#### [YOUR GOAL]
Your response should consist of every entry, unchanged.

*** SOURCE MATERIAL Section Begins ***

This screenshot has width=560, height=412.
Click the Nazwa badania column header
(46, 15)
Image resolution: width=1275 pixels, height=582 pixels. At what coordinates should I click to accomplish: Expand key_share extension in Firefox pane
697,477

*** SOURCE MATERIAL Section Ends ***

#### [PROBLEM SOLUTION]
This screenshot has width=560, height=412.
Click the Nazwa badania column header
(46, 15)
Image resolution: width=1275 pixels, height=582 pixels. At what coordinates should I click to accomplish: Expand key_share extension in Firefox pane
697,477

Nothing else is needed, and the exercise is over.